=== Section Start ===

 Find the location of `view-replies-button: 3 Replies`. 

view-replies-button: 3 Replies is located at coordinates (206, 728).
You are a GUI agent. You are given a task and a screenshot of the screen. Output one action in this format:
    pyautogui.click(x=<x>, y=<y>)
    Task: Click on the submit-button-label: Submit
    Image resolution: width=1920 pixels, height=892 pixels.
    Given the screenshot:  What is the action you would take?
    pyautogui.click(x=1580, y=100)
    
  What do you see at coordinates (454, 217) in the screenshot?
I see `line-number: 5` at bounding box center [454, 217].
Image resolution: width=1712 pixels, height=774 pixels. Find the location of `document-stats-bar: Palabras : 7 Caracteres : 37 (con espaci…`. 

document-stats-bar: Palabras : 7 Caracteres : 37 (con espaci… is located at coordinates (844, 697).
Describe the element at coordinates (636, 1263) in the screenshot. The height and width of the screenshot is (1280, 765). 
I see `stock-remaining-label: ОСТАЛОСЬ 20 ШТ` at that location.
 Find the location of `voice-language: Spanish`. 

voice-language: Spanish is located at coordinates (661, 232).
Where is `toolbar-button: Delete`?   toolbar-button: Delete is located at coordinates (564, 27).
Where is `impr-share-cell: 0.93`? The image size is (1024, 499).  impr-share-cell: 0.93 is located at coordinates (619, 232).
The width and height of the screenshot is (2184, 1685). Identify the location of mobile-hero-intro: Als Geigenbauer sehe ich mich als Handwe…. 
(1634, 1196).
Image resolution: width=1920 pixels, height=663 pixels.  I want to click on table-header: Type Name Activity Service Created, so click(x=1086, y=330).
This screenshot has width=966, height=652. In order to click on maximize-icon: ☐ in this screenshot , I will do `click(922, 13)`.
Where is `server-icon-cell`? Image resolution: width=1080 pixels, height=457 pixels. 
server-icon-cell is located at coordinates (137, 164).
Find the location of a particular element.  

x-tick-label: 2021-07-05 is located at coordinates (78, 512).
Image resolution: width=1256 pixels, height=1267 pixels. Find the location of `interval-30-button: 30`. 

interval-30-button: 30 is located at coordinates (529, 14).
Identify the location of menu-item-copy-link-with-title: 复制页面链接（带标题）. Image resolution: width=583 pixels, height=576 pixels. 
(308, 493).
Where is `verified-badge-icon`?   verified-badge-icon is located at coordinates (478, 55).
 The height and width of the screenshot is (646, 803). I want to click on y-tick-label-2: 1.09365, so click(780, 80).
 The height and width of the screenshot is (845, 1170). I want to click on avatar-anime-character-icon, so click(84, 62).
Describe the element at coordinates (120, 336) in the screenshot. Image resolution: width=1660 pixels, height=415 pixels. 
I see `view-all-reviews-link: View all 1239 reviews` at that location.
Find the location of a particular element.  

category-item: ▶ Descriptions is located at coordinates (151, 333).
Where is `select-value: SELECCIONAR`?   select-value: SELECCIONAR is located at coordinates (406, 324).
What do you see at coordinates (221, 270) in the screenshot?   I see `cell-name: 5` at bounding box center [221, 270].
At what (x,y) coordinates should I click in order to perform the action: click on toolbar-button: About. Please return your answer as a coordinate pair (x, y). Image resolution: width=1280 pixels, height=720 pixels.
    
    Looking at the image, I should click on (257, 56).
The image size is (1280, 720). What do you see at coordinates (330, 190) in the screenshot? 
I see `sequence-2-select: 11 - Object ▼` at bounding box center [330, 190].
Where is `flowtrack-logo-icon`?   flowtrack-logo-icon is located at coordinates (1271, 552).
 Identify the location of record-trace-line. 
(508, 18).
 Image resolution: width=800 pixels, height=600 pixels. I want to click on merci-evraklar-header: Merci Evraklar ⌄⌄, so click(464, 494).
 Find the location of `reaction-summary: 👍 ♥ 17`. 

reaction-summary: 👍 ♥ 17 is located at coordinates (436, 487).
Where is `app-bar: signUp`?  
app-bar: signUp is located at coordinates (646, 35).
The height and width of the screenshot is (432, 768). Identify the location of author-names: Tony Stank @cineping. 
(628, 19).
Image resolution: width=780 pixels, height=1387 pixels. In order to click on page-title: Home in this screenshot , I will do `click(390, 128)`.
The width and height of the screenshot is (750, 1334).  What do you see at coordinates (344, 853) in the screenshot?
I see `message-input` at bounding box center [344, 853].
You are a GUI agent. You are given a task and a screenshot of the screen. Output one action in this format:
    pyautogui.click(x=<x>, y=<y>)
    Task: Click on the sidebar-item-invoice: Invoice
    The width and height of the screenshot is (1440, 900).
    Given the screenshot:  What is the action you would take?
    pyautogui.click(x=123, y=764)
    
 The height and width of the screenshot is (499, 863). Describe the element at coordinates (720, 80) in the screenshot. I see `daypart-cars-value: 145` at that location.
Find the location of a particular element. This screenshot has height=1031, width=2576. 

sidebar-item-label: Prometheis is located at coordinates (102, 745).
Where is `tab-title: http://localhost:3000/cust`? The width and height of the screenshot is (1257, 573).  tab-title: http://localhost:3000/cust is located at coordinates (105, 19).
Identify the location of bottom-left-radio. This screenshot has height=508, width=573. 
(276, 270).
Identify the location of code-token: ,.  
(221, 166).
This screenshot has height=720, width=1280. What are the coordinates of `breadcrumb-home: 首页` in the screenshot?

=== Section End ===

What to work on ->
Pull out every row above and reproduce each one word for word.

Result ->
 Find the location of `view-replies-button: 3 Replies`. 

view-replies-button: 3 Replies is located at coordinates (206, 728).
You are a GUI agent. You are given a task and a screenshot of the screen. Output one action in this format:
    pyautogui.click(x=<x>, y=<y>)
    Task: Click on the submit-button-label: Submit
    Image resolution: width=1920 pixels, height=892 pixels.
    Given the screenshot:  What is the action you would take?
    pyautogui.click(x=1580, y=100)
    
  What do you see at coordinates (454, 217) in the screenshot?
I see `line-number: 5` at bounding box center [454, 217].
Image resolution: width=1712 pixels, height=774 pixels. Find the location of `document-stats-bar: Palabras : 7 Caracteres : 37 (con espaci…`. 

document-stats-bar: Palabras : 7 Caracteres : 37 (con espaci… is located at coordinates (844, 697).
Describe the element at coordinates (636, 1263) in the screenshot. The height and width of the screenshot is (1280, 765). 
I see `stock-remaining-label: ОСТАЛОСЬ 20 ШТ` at that location.
 Find the location of `voice-language: Spanish`. 

voice-language: Spanish is located at coordinates (661, 232).
Where is `toolbar-button: Delete`?   toolbar-button: Delete is located at coordinates (564, 27).
Where is `impr-share-cell: 0.93`? The image size is (1024, 499).  impr-share-cell: 0.93 is located at coordinates (619, 232).
The width and height of the screenshot is (2184, 1685). Identify the location of mobile-hero-intro: Als Geigenbauer sehe ich mich als Handwe…. 
(1634, 1196).
Image resolution: width=1920 pixels, height=663 pixels.  I want to click on table-header: Type Name Activity Service Created, so click(x=1086, y=330).
This screenshot has width=966, height=652. In order to click on maximize-icon: ☐ in this screenshot , I will do `click(922, 13)`.
Where is `server-icon-cell`? Image resolution: width=1080 pixels, height=457 pixels. 
server-icon-cell is located at coordinates (137, 164).
Find the location of a particular element.  

x-tick-label: 2021-07-05 is located at coordinates (78, 512).
Image resolution: width=1256 pixels, height=1267 pixels. Find the location of `interval-30-button: 30`. 

interval-30-button: 30 is located at coordinates (529, 14).
Identify the location of menu-item-copy-link-with-title: 复制页面链接（带标题）. Image resolution: width=583 pixels, height=576 pixels. 
(308, 493).
Where is `verified-badge-icon`?   verified-badge-icon is located at coordinates (478, 55).
 The height and width of the screenshot is (646, 803). I want to click on y-tick-label-2: 1.09365, so click(780, 80).
 The height and width of the screenshot is (845, 1170). I want to click on avatar-anime-character-icon, so click(84, 62).
Describe the element at coordinates (120, 336) in the screenshot. Image resolution: width=1660 pixels, height=415 pixels. 
I see `view-all-reviews-link: View all 1239 reviews` at that location.
Find the location of a particular element.  

category-item: ▶ Descriptions is located at coordinates (151, 333).
Where is `select-value: SELECCIONAR`?   select-value: SELECCIONAR is located at coordinates (406, 324).
What do you see at coordinates (221, 270) in the screenshot?   I see `cell-name: 5` at bounding box center [221, 270].
At what (x,y) coordinates should I click in order to perform the action: click on toolbar-button: About. Please return your answer as a coordinate pair (x, y). Image resolution: width=1280 pixels, height=720 pixels.
    
    Looking at the image, I should click on (257, 56).
The image size is (1280, 720). What do you see at coordinates (330, 190) in the screenshot? 
I see `sequence-2-select: 11 - Object ▼` at bounding box center [330, 190].
Where is `flowtrack-logo-icon`?   flowtrack-logo-icon is located at coordinates (1271, 552).
 Identify the location of record-trace-line. 
(508, 18).
 Image resolution: width=800 pixels, height=600 pixels. I want to click on merci-evraklar-header: Merci Evraklar ⌄⌄, so click(464, 494).
 Find the location of `reaction-summary: 👍 ♥ 17`. 

reaction-summary: 👍 ♥ 17 is located at coordinates (436, 487).
Where is `app-bar: signUp`?  
app-bar: signUp is located at coordinates (646, 35).
The height and width of the screenshot is (432, 768). Identify the location of author-names: Tony Stank @cineping. 
(628, 19).
Image resolution: width=780 pixels, height=1387 pixels. In order to click on page-title: Home in this screenshot , I will do `click(390, 128)`.
The width and height of the screenshot is (750, 1334).  What do you see at coordinates (344, 853) in the screenshot?
I see `message-input` at bounding box center [344, 853].
You are a GUI agent. You are given a task and a screenshot of the screen. Output one action in this format:
    pyautogui.click(x=<x>, y=<y>)
    Task: Click on the sidebar-item-invoice: Invoice
    The width and height of the screenshot is (1440, 900).
    Given the screenshot:  What is the action you would take?
    pyautogui.click(x=123, y=764)
    
 The height and width of the screenshot is (499, 863). Describe the element at coordinates (720, 80) in the screenshot. I see `daypart-cars-value: 145` at that location.
Find the location of a particular element. This screenshot has height=1031, width=2576. 

sidebar-item-label: Prometheis is located at coordinates (102, 745).
Where is `tab-title: http://localhost:3000/cust`? The width and height of the screenshot is (1257, 573).  tab-title: http://localhost:3000/cust is located at coordinates (105, 19).
Identify the location of bottom-left-radio. This screenshot has height=508, width=573. 
(276, 270).
Identify the location of code-token: ,.  
(221, 166).
This screenshot has height=720, width=1280. What are the coordinates of `breadcrumb-home: 首页` in the screenshot?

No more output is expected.